Do this
Copy all of the following items word for word.

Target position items
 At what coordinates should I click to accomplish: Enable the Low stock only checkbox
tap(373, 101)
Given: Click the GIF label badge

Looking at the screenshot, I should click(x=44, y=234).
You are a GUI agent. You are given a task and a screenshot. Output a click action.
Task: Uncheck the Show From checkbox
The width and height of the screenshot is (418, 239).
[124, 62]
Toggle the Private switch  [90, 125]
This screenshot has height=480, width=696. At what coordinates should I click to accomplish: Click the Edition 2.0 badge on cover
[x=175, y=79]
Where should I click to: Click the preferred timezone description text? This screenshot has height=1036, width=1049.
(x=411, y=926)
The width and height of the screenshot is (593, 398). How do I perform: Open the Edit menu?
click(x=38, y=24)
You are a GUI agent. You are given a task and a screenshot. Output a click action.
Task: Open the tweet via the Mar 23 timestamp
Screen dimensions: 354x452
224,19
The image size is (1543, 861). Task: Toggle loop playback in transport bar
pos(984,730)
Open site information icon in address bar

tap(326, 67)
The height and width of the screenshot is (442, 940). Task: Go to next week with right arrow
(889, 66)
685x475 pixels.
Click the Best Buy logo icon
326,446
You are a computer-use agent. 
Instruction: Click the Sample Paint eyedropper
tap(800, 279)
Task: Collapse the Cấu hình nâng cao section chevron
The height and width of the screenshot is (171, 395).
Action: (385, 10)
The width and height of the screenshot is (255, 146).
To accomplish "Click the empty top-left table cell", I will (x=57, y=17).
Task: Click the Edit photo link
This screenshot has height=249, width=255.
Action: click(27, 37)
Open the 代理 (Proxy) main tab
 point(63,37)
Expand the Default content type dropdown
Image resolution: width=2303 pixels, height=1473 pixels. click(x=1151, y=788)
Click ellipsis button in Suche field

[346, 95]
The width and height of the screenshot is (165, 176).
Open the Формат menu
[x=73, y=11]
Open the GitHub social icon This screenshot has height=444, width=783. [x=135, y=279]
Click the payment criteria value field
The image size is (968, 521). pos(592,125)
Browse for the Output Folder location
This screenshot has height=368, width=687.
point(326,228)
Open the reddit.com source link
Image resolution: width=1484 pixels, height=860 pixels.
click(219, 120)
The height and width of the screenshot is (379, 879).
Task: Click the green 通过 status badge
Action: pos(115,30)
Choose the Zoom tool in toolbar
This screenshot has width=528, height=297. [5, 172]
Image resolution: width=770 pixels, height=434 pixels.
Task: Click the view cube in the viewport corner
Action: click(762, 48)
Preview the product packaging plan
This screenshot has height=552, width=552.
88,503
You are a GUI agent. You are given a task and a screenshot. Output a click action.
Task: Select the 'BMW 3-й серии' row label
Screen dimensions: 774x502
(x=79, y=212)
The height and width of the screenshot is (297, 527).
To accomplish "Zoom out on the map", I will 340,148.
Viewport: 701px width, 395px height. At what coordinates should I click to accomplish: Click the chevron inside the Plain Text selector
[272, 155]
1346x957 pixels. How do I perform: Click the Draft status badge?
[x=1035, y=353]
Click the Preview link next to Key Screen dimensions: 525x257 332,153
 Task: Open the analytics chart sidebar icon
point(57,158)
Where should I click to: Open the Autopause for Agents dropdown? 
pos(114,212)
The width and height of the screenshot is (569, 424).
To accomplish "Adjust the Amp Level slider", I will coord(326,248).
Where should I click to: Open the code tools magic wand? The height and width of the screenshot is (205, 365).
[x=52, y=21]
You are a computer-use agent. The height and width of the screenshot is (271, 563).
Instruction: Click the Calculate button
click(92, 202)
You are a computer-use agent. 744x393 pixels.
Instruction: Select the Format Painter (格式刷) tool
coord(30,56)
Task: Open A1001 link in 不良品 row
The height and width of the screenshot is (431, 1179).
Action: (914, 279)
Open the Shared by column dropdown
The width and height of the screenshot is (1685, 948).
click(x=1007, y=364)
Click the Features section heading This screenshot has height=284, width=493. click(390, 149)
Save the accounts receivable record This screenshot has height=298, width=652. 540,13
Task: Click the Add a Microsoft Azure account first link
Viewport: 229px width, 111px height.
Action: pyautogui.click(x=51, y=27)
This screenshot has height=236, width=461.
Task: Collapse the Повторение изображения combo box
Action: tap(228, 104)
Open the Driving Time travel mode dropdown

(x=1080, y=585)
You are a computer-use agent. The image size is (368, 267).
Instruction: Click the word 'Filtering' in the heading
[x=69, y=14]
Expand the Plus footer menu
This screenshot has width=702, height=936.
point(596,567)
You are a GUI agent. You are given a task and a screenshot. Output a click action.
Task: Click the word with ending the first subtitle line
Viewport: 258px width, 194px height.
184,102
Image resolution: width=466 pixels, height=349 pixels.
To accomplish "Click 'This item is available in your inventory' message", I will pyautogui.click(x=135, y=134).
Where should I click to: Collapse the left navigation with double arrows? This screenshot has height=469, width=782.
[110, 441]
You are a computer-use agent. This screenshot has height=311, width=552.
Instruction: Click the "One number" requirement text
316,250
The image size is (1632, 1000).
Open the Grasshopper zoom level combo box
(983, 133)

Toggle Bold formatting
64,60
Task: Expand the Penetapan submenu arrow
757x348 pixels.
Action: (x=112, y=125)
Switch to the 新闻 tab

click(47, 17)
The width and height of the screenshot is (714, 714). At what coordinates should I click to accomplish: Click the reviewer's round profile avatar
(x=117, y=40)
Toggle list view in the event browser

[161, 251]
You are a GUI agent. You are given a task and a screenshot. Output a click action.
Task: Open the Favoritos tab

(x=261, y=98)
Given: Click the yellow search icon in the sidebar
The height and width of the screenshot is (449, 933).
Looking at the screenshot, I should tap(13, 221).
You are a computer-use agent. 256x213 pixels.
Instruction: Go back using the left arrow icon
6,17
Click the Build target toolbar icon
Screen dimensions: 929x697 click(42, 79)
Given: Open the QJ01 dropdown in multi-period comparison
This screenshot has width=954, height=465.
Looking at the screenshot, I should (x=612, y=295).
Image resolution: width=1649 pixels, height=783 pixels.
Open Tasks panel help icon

Task answer
 At what coordinates should I click to accomplish: Enable the Low stock only checkbox
tap(373, 101)
Given: Click the GIF label badge

Looking at the screenshot, I should click(x=44, y=234).
You are a GUI agent. You are given a task and a screenshot. Output a click action.
Task: Uncheck the Show From checkbox
The width and height of the screenshot is (418, 239).
[124, 62]
Toggle the Private switch  [90, 125]
This screenshot has height=480, width=696. At what coordinates should I click to accomplish: Click the Edition 2.0 badge on cover
[x=175, y=79]
Where should I click to: Click the preferred timezone description text? This screenshot has height=1036, width=1049.
(x=411, y=926)
The width and height of the screenshot is (593, 398). How do I perform: Open the Edit menu?
click(x=38, y=24)
You are a GUI agent. You are given a task and a screenshot. Output a click action.
Task: Open the tweet via the Mar 23 timestamp
Screen dimensions: 354x452
224,19
The image size is (1543, 861). Task: Toggle loop playback in transport bar
pos(984,730)
Open site information icon in address bar

tap(326, 67)
The height and width of the screenshot is (442, 940). Task: Go to next week with right arrow
(889, 66)
685x475 pixels.
Click the Best Buy logo icon
326,446
You are a computer-use agent. 
Instruction: Click the Sample Paint eyedropper
tap(800, 279)
Task: Collapse the Cấu hình nâng cao section chevron
The height and width of the screenshot is (171, 395).
Action: (385, 10)
The width and height of the screenshot is (255, 146).
To accomplish "Click the empty top-left table cell", I will (x=57, y=17).
Task: Click the Edit photo link
This screenshot has height=249, width=255.
Action: click(27, 37)
Open the 代理 (Proxy) main tab
 point(63,37)
Expand the Default content type dropdown
Image resolution: width=2303 pixels, height=1473 pixels. click(x=1151, y=788)
Click ellipsis button in Suche field

[346, 95]
The width and height of the screenshot is (165, 176).
Open the Формат menu
[x=73, y=11]
Open the GitHub social icon This screenshot has height=444, width=783. [x=135, y=279]
Click the payment criteria value field
The image size is (968, 521). pos(592,125)
Browse for the Output Folder location
This screenshot has height=368, width=687.
point(326,228)
Open the reddit.com source link
Image resolution: width=1484 pixels, height=860 pixels.
click(219, 120)
The height and width of the screenshot is (379, 879).
Task: Click the green 通过 status badge
Action: pos(115,30)
Choose the Zoom tool in toolbar
This screenshot has width=528, height=297. [5, 172]
Image resolution: width=770 pixels, height=434 pixels.
Task: Click the view cube in the viewport corner
Action: click(762, 48)
Preview the product packaging plan
This screenshot has height=552, width=552.
88,503
You are a GUI agent. You are given a task and a screenshot. Output a click action.
Task: Select the 'BMW 3-й серии' row label
Screen dimensions: 774x502
(x=79, y=212)
The height and width of the screenshot is (297, 527).
To accomplish "Zoom out on the map", I will 340,148.
Viewport: 701px width, 395px height. At what coordinates should I click to accomplish: Click the chevron inside the Plain Text selector
[272, 155]
1346x957 pixels. How do I perform: Click the Draft status badge?
[x=1035, y=353]
Click the Preview link next to Key Screen dimensions: 525x257 332,153
 Task: Open the analytics chart sidebar icon
point(57,158)
Where should I click to: Open the Autopause for Agents dropdown? 
pos(114,212)
The width and height of the screenshot is (569, 424).
To accomplish "Adjust the Amp Level slider", I will coord(326,248).
Where should I click to: Open the code tools magic wand? The height and width of the screenshot is (205, 365).
[x=52, y=21]
You are a computer-use agent. The height and width of the screenshot is (271, 563).
Instruction: Click the Calculate button
click(92, 202)
You are a computer-use agent. 744x393 pixels.
Instruction: Select the Format Painter (格式刷) tool
coord(30,56)
Task: Open A1001 link in 不良品 row
The height and width of the screenshot is (431, 1179).
Action: (914, 279)
Open the Shared by column dropdown
The width and height of the screenshot is (1685, 948).
click(x=1007, y=364)
Click the Features section heading This screenshot has height=284, width=493. click(390, 149)
Save the accounts receivable record This screenshot has height=298, width=652. 540,13
Task: Click the Add a Microsoft Azure account first link
Viewport: 229px width, 111px height.
Action: pyautogui.click(x=51, y=27)
This screenshot has height=236, width=461.
Task: Collapse the Повторение изображения combo box
Action: tap(228, 104)
Open the Driving Time travel mode dropdown

(x=1080, y=585)
You are a computer-use agent. The image size is (368, 267).
Instruction: Click the word 'Filtering' in the heading
[x=69, y=14]
Expand the Plus footer menu
This screenshot has width=702, height=936.
point(596,567)
You are a GUI agent. You are given a task and a screenshot. Output a click action.
Task: Click the word with ending the first subtitle line
Viewport: 258px width, 194px height.
184,102
Image resolution: width=466 pixels, height=349 pixels.
To accomplish "Click 'This item is available in your inventory' message", I will pyautogui.click(x=135, y=134).
Where should I click to: Collapse the left navigation with double arrows? This screenshot has height=469, width=782.
[110, 441]
You are a computer-use agent. This screenshot has height=311, width=552.
Instruction: Click the "One number" requirement text
316,250
The image size is (1632, 1000).
Open the Grasshopper zoom level combo box
(983, 133)

Toggle Bold formatting
64,60
Task: Expand the Penetapan submenu arrow
757x348 pixels.
Action: (x=112, y=125)
Switch to the 新闻 tab

click(47, 17)
The width and height of the screenshot is (714, 714). At what coordinates should I click to accomplish: Click the reviewer's round profile avatar
(x=117, y=40)
Toggle list view in the event browser

[161, 251]
You are a GUI agent. You are given a task and a screenshot. Output a click action.
Task: Open the Favoritos tab

(x=261, y=98)
Given: Click the yellow search icon in the sidebar
The height and width of the screenshot is (449, 933).
Looking at the screenshot, I should tap(13, 221).
You are a computer-use agent. 256x213 pixels.
Instruction: Go back using the left arrow icon
6,17
Click the Build target toolbar icon
Screen dimensions: 929x697 click(42, 79)
Given: Open the QJ01 dropdown in multi-period comparison
This screenshot has width=954, height=465.
Looking at the screenshot, I should (x=612, y=295).
Image resolution: width=1649 pixels, height=783 pixels.
Open Tasks panel help icon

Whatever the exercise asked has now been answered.